Whoever fights monsters must see to it
that the process does not become a monster. —Nietzsche
Background
The Players
We cannot begin to demonstrate an understanding of history’s great tragedies until we appreciate and acknowledge the strengths and weaknesses of the men who shaped them. Occasionally, high officials’ statements and behaviors reveal who they were, how they reasoned, and how they arrived at decisions that affected tens of thousands of other human beings. Of course, people are complex animals, and we are all flawed in some ways. Knowing that people are flawed should give those of us living in democracies something to think about before choosing our national leaders.
As one example, President Franklin D. Roosevelt was a man who had no qualms about developing atomic weapons or approving chemical and biological weapons of mass destruction, but he was consistently an anti-colonialist and sympathetic to popular independence/nationalist movements. Roosevelt’s compassion, coupled with his moralism, limited his interest in colonialism to work performed by missionaries in far distant places unknown to most Americans. It was Roosevelt’s anti-colonial sentiments that brought him to loggerheads with other leaders of the allied powers — notably Winston Churchill and Charles de Gaulle.
Mr.

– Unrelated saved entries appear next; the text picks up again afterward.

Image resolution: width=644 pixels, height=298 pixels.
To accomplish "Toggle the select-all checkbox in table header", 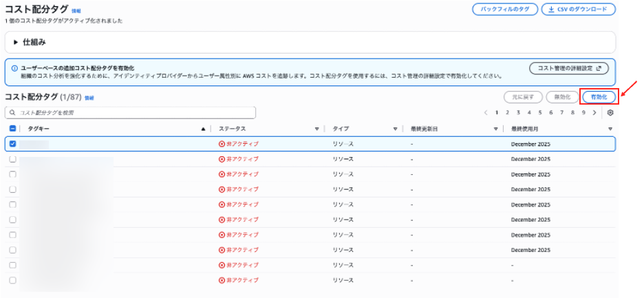I will pos(12,129).
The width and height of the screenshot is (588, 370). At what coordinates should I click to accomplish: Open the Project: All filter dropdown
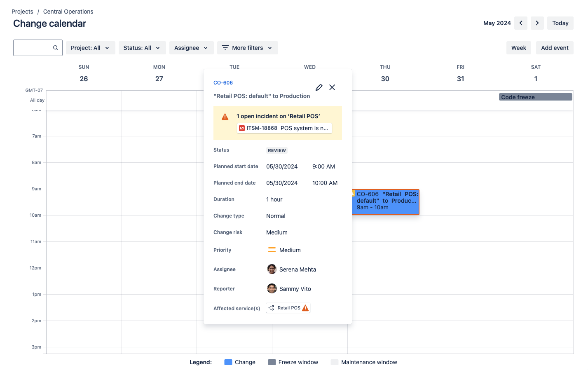[x=90, y=47]
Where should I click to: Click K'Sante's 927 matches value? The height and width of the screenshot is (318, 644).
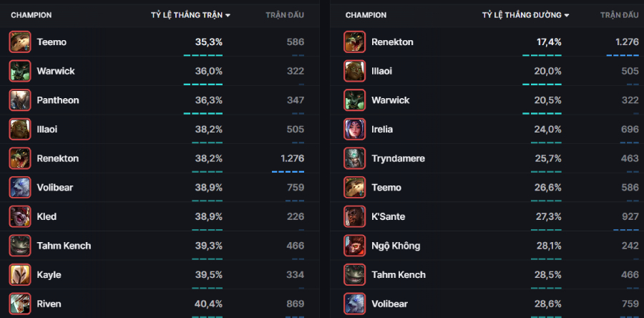[x=630, y=216]
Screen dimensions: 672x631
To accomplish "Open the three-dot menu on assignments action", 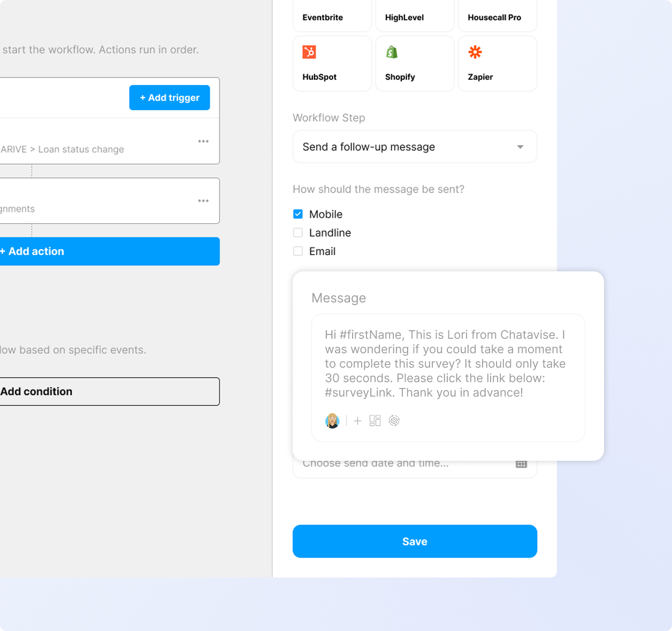I will coord(203,201).
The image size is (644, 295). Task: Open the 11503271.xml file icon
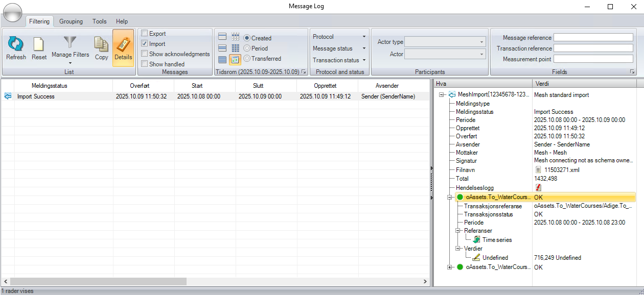(x=538, y=169)
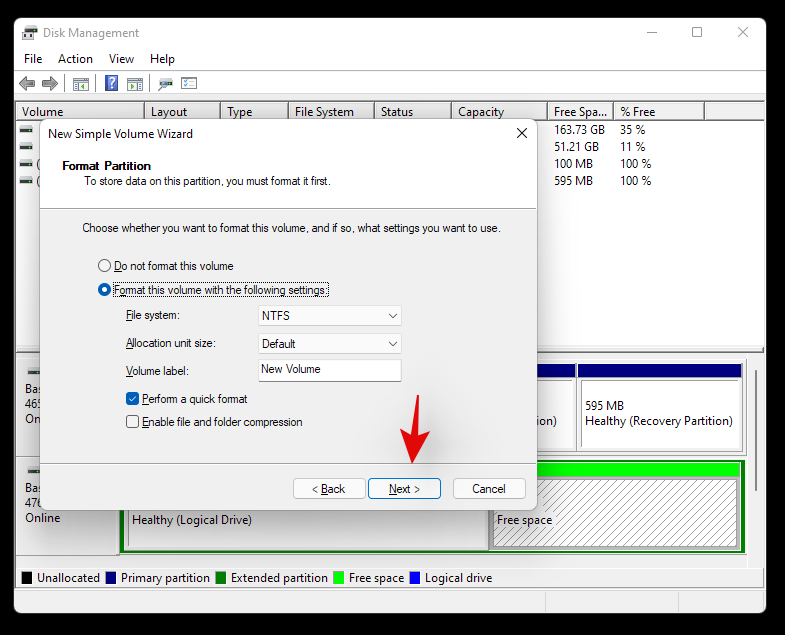Click the Cancel button in wizard
This screenshot has height=635, width=785.
click(x=489, y=489)
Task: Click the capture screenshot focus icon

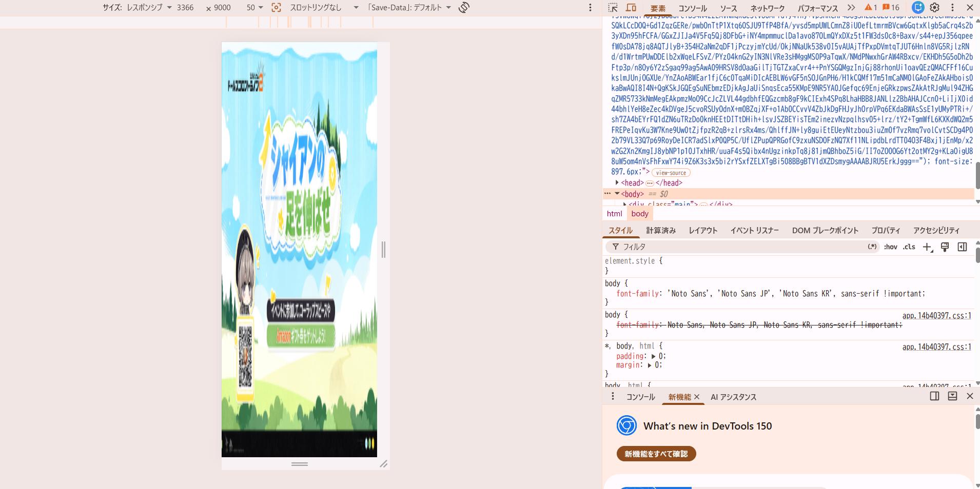Action: click(276, 8)

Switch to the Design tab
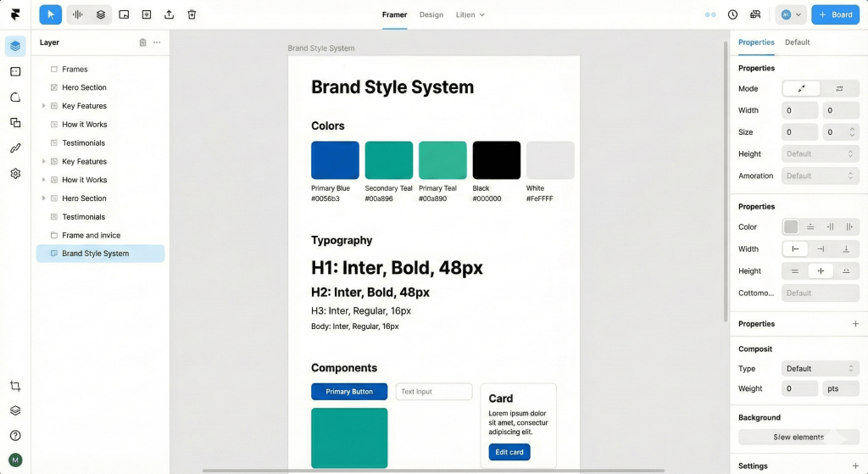pyautogui.click(x=431, y=14)
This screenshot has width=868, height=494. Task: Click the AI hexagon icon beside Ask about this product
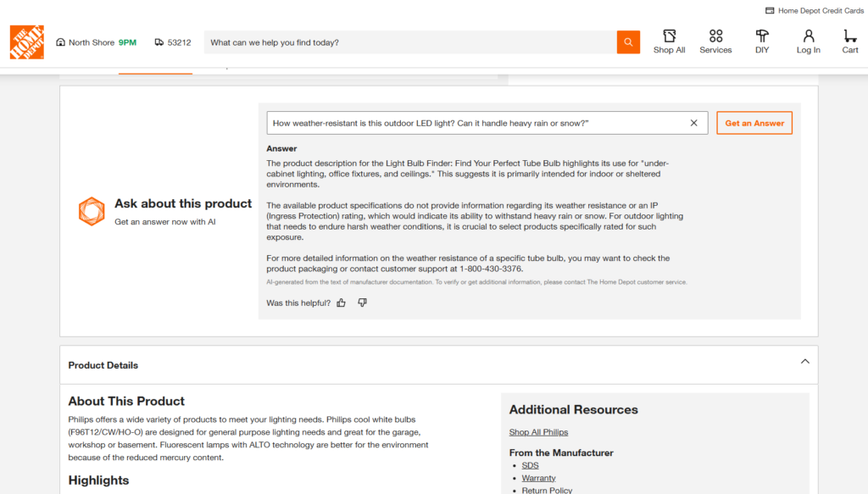pos(92,211)
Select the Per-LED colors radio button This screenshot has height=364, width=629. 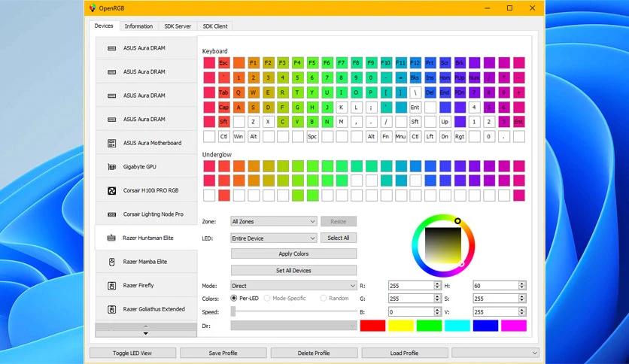[234, 299]
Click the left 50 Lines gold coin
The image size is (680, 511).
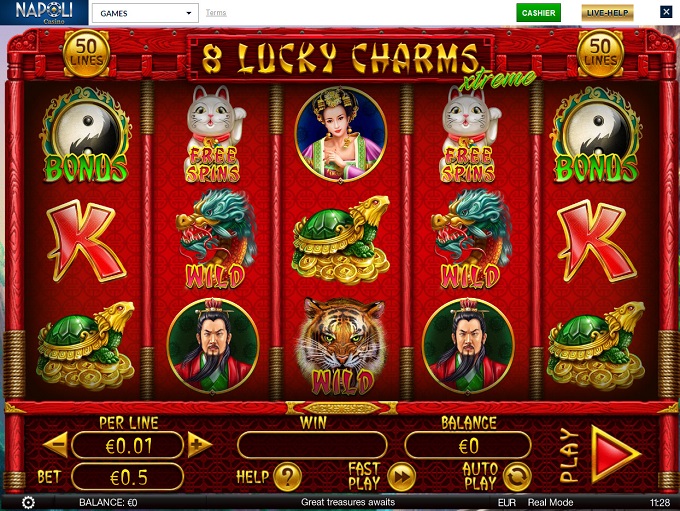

Roosevelt believed colonialism opened the door to secret diplomacy, which led to bloody conflicts. These deeply held beliefs created tensions between Roosevelt, Churchill, and de Gaulle. Both Churchill and de Gaulle intended to re-engage their pre-World War II colonial interests — including those in Southeast Asia and North Africa.
But Roosevelt, the pragmatist, also kept his focus on winning the war against Germany and Japan. To achieve that primary objective, he curbed his anti-colonial sentiments throughout most of the war — with some exceptions. Roosevelt, for example, did not hesitate to signal his belief that the people of Indochina (present-day Vietnam, Cambodia, and Laos) were much better off without French meddling in their internal affairs. After World War II, Roosevelt intended to “push” France toward an agreement placing its Southeast Asian colonies into an international trusteeship — a first step, Roosevelt believed — toward achieving Indochinese independence.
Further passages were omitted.